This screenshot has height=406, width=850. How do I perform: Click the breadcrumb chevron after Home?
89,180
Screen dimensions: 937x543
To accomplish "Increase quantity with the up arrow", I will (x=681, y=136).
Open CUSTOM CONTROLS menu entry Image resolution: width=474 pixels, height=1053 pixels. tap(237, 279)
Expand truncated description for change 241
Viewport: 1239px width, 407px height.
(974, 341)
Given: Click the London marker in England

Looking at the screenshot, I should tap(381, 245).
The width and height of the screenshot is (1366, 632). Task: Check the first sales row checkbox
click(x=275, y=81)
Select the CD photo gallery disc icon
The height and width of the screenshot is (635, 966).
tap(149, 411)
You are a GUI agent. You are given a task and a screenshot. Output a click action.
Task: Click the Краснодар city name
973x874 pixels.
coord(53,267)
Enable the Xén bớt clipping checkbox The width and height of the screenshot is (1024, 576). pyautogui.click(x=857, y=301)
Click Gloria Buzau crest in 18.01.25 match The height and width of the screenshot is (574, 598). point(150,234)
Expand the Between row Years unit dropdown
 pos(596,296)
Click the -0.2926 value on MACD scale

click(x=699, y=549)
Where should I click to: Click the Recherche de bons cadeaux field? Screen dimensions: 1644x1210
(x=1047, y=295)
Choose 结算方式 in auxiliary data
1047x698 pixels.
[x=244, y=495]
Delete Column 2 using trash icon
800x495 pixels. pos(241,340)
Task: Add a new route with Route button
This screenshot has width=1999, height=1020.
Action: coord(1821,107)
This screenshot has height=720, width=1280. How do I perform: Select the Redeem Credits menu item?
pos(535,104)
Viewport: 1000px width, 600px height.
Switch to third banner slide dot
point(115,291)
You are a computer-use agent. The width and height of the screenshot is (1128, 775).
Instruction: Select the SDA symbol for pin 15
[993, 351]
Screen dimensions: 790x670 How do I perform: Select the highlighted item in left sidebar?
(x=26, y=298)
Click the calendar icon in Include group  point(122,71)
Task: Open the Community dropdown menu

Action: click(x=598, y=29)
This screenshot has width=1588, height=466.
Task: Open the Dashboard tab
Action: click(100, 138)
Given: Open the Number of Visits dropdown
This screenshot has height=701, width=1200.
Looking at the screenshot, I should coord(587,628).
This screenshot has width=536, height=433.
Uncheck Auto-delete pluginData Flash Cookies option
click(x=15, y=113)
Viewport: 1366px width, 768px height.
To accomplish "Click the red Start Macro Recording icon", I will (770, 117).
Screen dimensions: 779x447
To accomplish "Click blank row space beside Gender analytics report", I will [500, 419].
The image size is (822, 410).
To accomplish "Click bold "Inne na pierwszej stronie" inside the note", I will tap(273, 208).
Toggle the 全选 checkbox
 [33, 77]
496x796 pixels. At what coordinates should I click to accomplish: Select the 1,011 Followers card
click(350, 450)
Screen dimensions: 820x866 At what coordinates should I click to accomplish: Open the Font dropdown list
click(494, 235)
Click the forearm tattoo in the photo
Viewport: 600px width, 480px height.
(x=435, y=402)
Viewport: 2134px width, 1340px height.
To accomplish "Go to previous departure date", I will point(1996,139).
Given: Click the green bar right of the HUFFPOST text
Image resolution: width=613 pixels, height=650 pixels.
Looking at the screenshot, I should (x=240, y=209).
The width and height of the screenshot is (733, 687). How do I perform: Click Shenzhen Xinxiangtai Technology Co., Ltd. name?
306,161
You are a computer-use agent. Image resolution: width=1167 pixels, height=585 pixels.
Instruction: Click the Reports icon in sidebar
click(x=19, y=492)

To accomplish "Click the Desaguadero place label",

_WHAT THE EXERCISE ASKS_: What you should produce is an exact copy of the records above.

_SOLUTION_:
This screenshot has height=406, width=850. How do I perform: Click the breadcrumb chevron after Home?
89,180
Screen dimensions: 937x543
To accomplish "Increase quantity with the up arrow", I will (x=681, y=136).
Open CUSTOM CONTROLS menu entry Image resolution: width=474 pixels, height=1053 pixels. tap(237, 279)
Expand truncated description for change 241
Viewport: 1239px width, 407px height.
(974, 341)
Given: Click the London marker in England

Looking at the screenshot, I should tap(381, 245).
The width and height of the screenshot is (1366, 632). Task: Check the first sales row checkbox
click(x=275, y=81)
Select the CD photo gallery disc icon
The height and width of the screenshot is (635, 966).
tap(149, 411)
You are a GUI agent. You are given a task and a screenshot. Output a click action.
Task: Click the Краснодар city name
973x874 pixels.
coord(53,267)
Enable the Xén bớt clipping checkbox The width and height of the screenshot is (1024, 576). pyautogui.click(x=857, y=301)
Click Gloria Buzau crest in 18.01.25 match The height and width of the screenshot is (574, 598). point(150,234)
Expand the Between row Years unit dropdown
 pos(596,296)
Click the -0.2926 value on MACD scale

click(x=699, y=549)
Where should I click to: Click the Recherche de bons cadeaux field? Screen dimensions: 1644x1210
(x=1047, y=295)
Choose 结算方式 in auxiliary data
1047x698 pixels.
[x=244, y=495]
Delete Column 2 using trash icon
800x495 pixels. pos(241,340)
Task: Add a new route with Route button
This screenshot has width=1999, height=1020.
Action: coord(1821,107)
This screenshot has height=720, width=1280. How do I perform: Select the Redeem Credits menu item?
pos(535,104)
Viewport: 1000px width, 600px height.
Switch to third banner slide dot
point(115,291)
You are a computer-use agent. The width and height of the screenshot is (1128, 775).
Instruction: Select the SDA symbol for pin 15
[993, 351]
Screen dimensions: 790x670 How do I perform: Select the highlighted item in left sidebar?
(x=26, y=298)
Click the calendar icon in Include group  point(122,71)
Task: Open the Community dropdown menu

Action: click(x=598, y=29)
This screenshot has width=1588, height=466.
Task: Open the Dashboard tab
Action: click(100, 138)
Given: Open the Number of Visits dropdown
This screenshot has height=701, width=1200.
Looking at the screenshot, I should coord(587,628).
This screenshot has width=536, height=433.
Uncheck Auto-delete pluginData Flash Cookies option
click(x=15, y=113)
Viewport: 1366px width, 768px height.
To accomplish "Click the red Start Macro Recording icon", I will (770, 117).
Screen dimensions: 779x447
To accomplish "Click blank row space beside Gender analytics report", I will [500, 419].
The image size is (822, 410).
To accomplish "Click bold "Inne na pierwszej stronie" inside the note", I will tap(273, 208).
Toggle the 全选 checkbox
 [33, 77]
496x796 pixels. At what coordinates should I click to accomplish: Select the 1,011 Followers card
click(350, 450)
Screen dimensions: 820x866 At what coordinates should I click to accomplish: Open the Font dropdown list
click(494, 235)
Click the forearm tattoo in the photo
Viewport: 600px width, 480px height.
(x=435, y=402)
Viewport: 2134px width, 1340px height.
To accomplish "Go to previous departure date", I will point(1996,139).
Given: Click the green bar right of the HUFFPOST text
Image resolution: width=613 pixels, height=650 pixels.
Looking at the screenshot, I should (x=240, y=209).
The width and height of the screenshot is (733, 687). How do I perform: Click Shenzhen Xinxiangtai Technology Co., Ltd. name?
306,161
You are a computer-use agent. Image resolution: width=1167 pixels, height=585 pixels.
Instruction: Click the Reports icon in sidebar
click(x=19, y=492)

To accomplish "Click the Desaguadero place label",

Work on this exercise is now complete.